RECORDS PROVIDED START

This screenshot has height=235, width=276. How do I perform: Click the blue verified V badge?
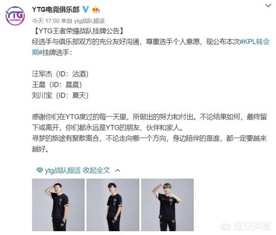86,10
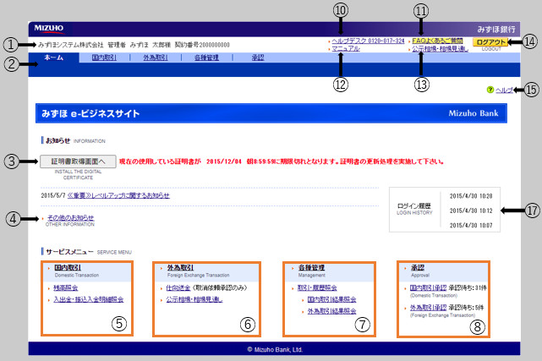
Task: Open the マニュアル link in header
Action: (x=347, y=49)
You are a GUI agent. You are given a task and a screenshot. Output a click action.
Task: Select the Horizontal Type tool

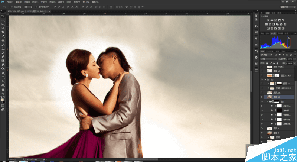[3, 77]
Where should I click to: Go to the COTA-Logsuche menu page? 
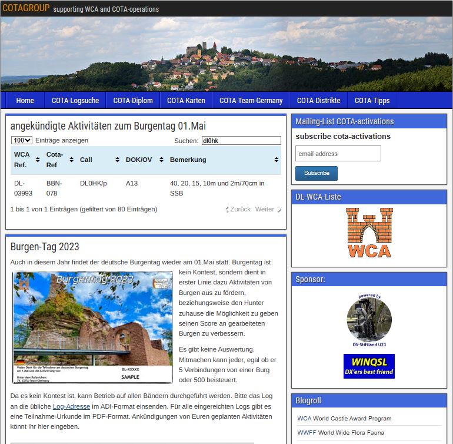coord(75,101)
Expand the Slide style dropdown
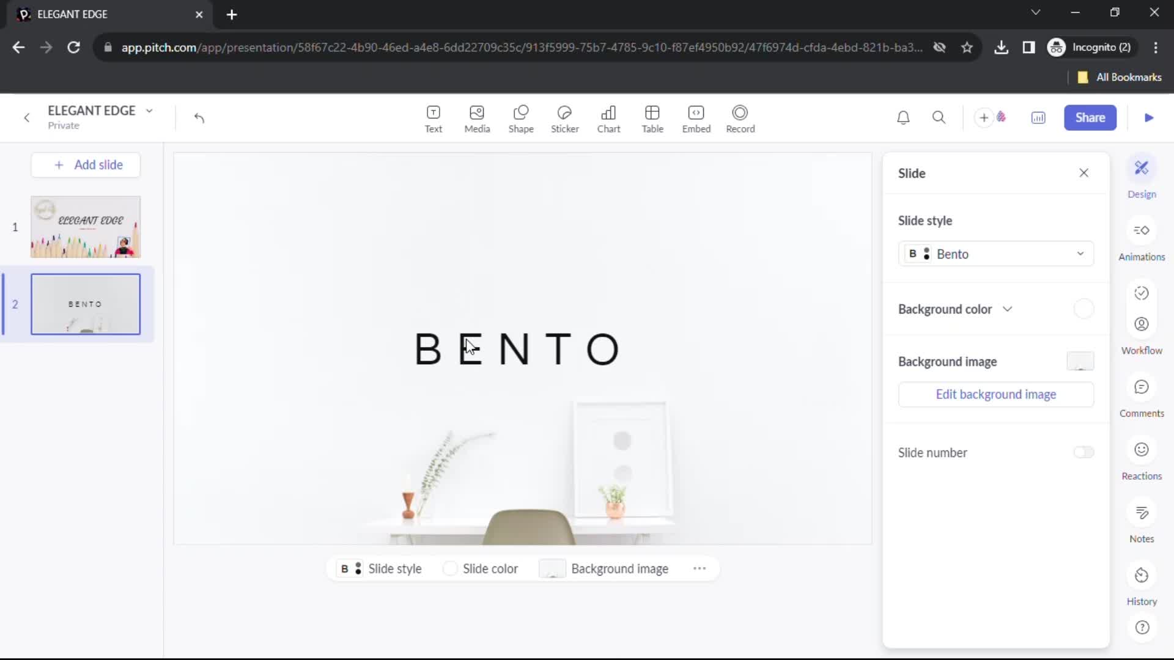 (1080, 254)
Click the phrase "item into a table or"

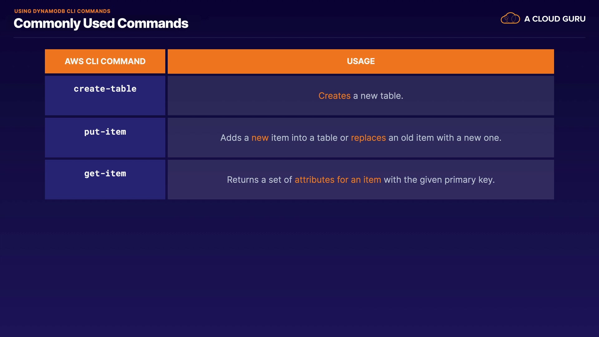[x=309, y=138]
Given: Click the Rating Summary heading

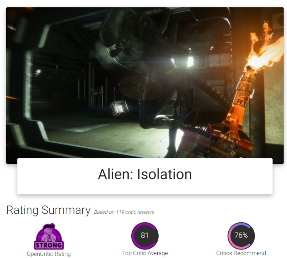Looking at the screenshot, I should click(49, 210).
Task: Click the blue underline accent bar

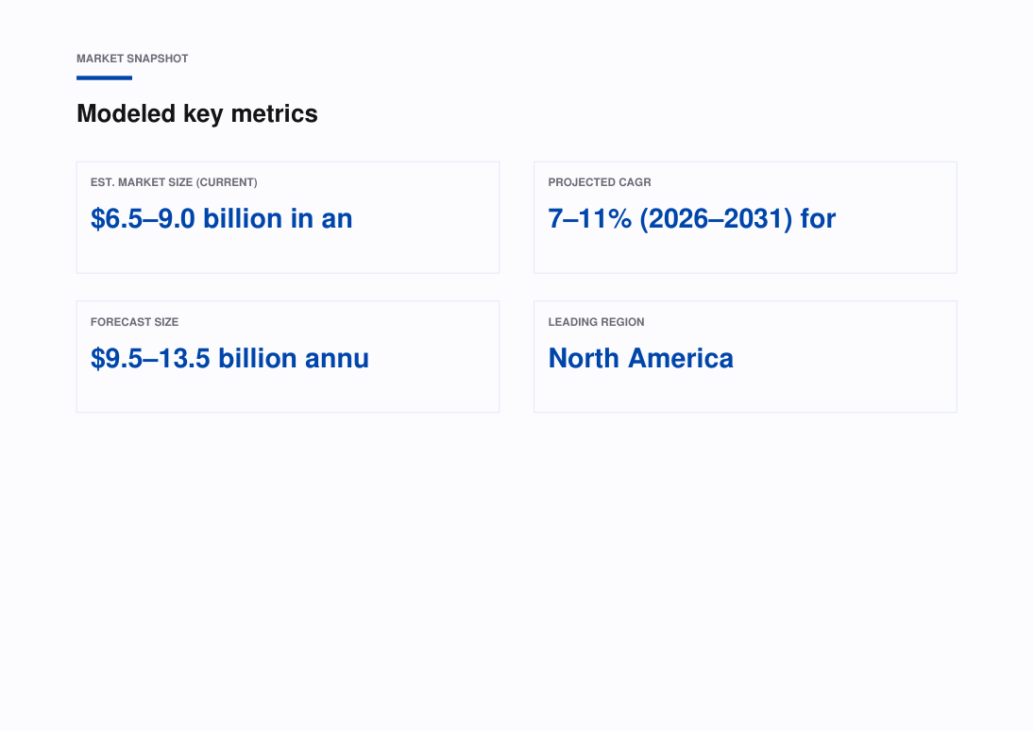Action: [x=104, y=77]
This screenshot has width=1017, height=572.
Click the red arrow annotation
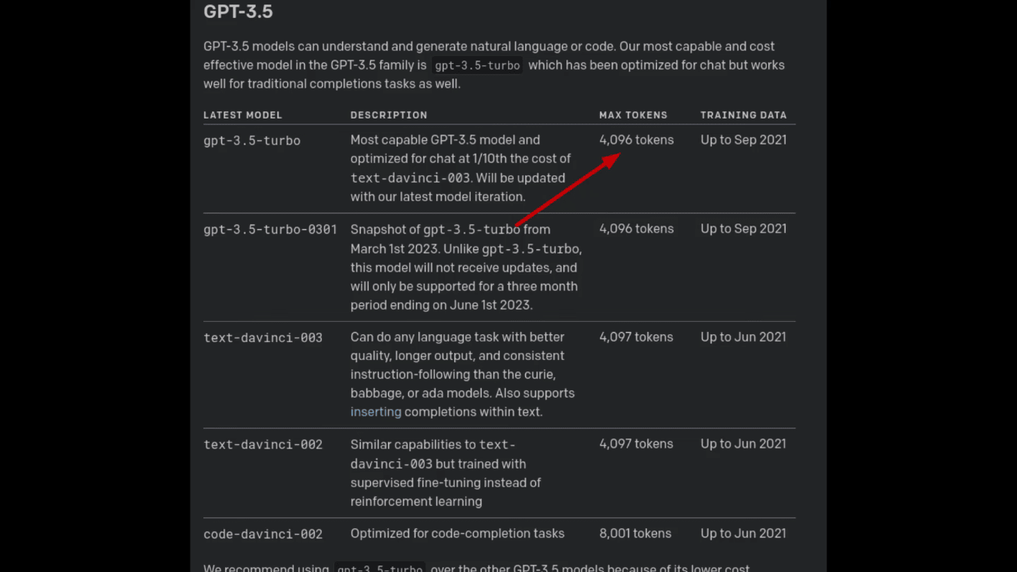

RECORDS PROVIDED END

Every entry above is to be set down exactly; the pictures are to be left out.

This screenshot has height=235, width=276. How do I perform: Click the blue verified V badge?
86,10
Task: Open the マニュアル link in header
Action: (x=347, y=49)
You are a GUI agent. You are given a task and a screenshot. Output a click action.
Task: Select the Horizontal Type tool

[3, 77]
Where should I click to: Go to the COTA-Logsuche menu page? 
coord(75,101)
Expand the Slide style dropdown
 (1080, 254)
Click the phrase "item into a table or"

[x=309, y=138]
Given: Click the Rating Summary heading

Looking at the screenshot, I should click(49, 210).
Task: Click the blue underline accent bar

Action: [x=104, y=77]
This screenshot has width=1017, height=572.
Click the red arrow annotation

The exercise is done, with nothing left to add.